### [YOUR TASK]
Are you able to quote each entry exactly as written?
+ + + + + + +
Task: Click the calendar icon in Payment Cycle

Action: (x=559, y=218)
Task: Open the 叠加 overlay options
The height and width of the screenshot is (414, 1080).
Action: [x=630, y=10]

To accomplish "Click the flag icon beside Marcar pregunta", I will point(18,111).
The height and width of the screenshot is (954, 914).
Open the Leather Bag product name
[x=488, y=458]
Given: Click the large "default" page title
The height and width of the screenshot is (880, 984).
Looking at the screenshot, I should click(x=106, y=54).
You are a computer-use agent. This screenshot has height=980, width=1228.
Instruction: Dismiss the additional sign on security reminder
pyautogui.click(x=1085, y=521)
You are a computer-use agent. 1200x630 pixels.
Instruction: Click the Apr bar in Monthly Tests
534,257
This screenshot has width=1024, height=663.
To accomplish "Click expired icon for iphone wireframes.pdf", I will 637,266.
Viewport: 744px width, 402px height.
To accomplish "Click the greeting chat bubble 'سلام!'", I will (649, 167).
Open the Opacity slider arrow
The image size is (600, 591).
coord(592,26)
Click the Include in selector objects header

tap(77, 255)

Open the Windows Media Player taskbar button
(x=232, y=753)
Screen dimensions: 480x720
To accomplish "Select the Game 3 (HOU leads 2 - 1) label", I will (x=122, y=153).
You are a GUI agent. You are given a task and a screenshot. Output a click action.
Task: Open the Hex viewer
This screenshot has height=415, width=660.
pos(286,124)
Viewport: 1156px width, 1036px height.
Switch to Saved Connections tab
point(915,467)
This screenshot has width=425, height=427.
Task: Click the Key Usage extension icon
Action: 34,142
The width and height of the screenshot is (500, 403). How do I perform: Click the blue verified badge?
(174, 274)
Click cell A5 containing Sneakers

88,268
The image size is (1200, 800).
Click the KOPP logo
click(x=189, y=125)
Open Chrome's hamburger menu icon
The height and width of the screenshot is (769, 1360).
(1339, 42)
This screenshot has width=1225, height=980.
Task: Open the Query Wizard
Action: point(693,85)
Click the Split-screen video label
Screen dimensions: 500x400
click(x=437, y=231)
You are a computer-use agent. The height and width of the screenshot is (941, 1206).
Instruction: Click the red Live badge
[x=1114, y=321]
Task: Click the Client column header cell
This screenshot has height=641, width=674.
+ + + + + + +
### [RESULT FOR THIS TASK]
Task: Click the calendar icon in Payment Cycle

Action: (x=559, y=218)
Task: Open the 叠加 overlay options
The height and width of the screenshot is (414, 1080).
Action: [x=630, y=10]

To accomplish "Click the flag icon beside Marcar pregunta", I will point(18,111).
The height and width of the screenshot is (954, 914).
Open the Leather Bag product name
[x=488, y=458]
Given: Click the large "default" page title
The height and width of the screenshot is (880, 984).
Looking at the screenshot, I should click(x=106, y=54).
You are a computer-use agent. This screenshot has height=980, width=1228.
Instruction: Dismiss the additional sign on security reminder
pyautogui.click(x=1085, y=521)
You are a computer-use agent. 1200x630 pixels.
Instruction: Click the Apr bar in Monthly Tests
534,257
This screenshot has width=1024, height=663.
To accomplish "Click expired icon for iphone wireframes.pdf", I will 637,266.
Viewport: 744px width, 402px height.
To accomplish "Click the greeting chat bubble 'سلام!'", I will (649, 167).
Open the Opacity slider arrow
The image size is (600, 591).
coord(592,26)
Click the Include in selector objects header

tap(77, 255)

Open the Windows Media Player taskbar button
(x=232, y=753)
Screen dimensions: 480x720
To accomplish "Select the Game 3 (HOU leads 2 - 1) label", I will (x=122, y=153).
You are a GUI agent. You are given a task and a screenshot. Output a click action.
Task: Open the Hex viewer
This screenshot has height=415, width=660.
pos(286,124)
Viewport: 1156px width, 1036px height.
Switch to Saved Connections tab
point(915,467)
This screenshot has width=425, height=427.
Task: Click the Key Usage extension icon
Action: 34,142
The width and height of the screenshot is (500, 403). How do I perform: Click the blue verified badge?
(174, 274)
Click cell A5 containing Sneakers

88,268
The image size is (1200, 800).
Click the KOPP logo
click(x=189, y=125)
Open Chrome's hamburger menu icon
The height and width of the screenshot is (769, 1360).
(1339, 42)
This screenshot has width=1225, height=980.
Task: Open the Query Wizard
Action: point(693,85)
Click the Split-screen video label
Screen dimensions: 500x400
click(x=437, y=231)
You are a computer-use agent. The height and width of the screenshot is (941, 1206).
Instruction: Click the red Live badge
[x=1114, y=321]
Task: Click the Client column header cell
This screenshot has height=641, width=674.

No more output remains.